Action item. Filter the entries below, keeping every line that has the word "osobních".

[Pixel coordinate grounding data]
━━━━━━━━━━━━━━━━━━━━

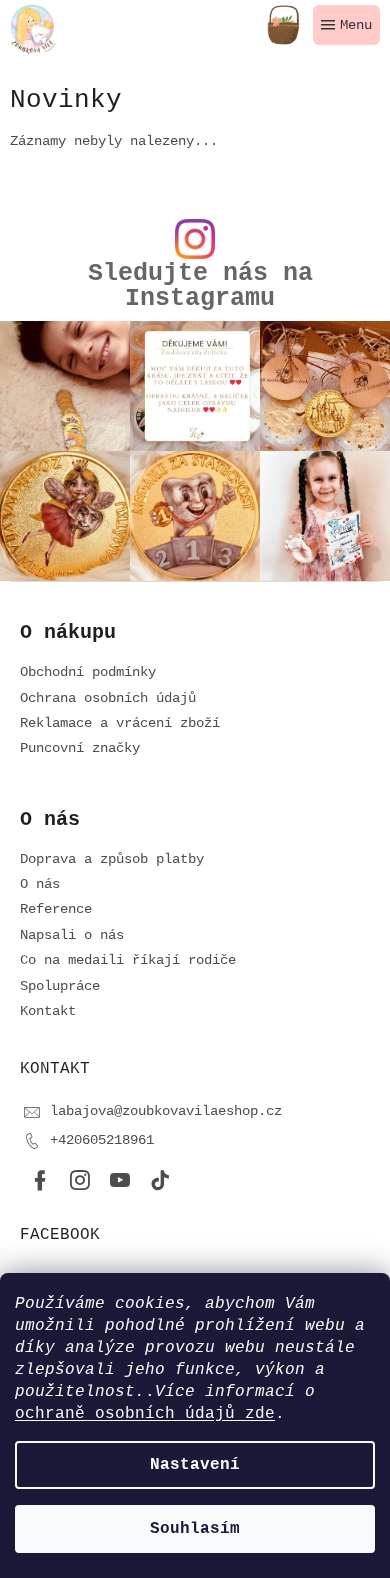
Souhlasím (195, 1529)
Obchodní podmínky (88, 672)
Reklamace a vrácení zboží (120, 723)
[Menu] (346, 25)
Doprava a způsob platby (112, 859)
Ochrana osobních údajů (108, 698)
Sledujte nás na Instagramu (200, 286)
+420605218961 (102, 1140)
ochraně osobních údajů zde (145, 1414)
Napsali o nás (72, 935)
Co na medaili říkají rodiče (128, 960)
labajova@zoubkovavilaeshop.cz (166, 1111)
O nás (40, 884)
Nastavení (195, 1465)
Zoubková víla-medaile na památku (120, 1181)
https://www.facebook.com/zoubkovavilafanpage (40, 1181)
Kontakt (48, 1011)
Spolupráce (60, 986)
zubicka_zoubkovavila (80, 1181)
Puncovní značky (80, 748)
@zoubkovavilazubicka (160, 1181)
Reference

━━━━━━━━━━━━━━━━━━━━

Answer space.
Ochrana osobních údajů (108, 698)
ochraně osobních údajů zde (145, 1414)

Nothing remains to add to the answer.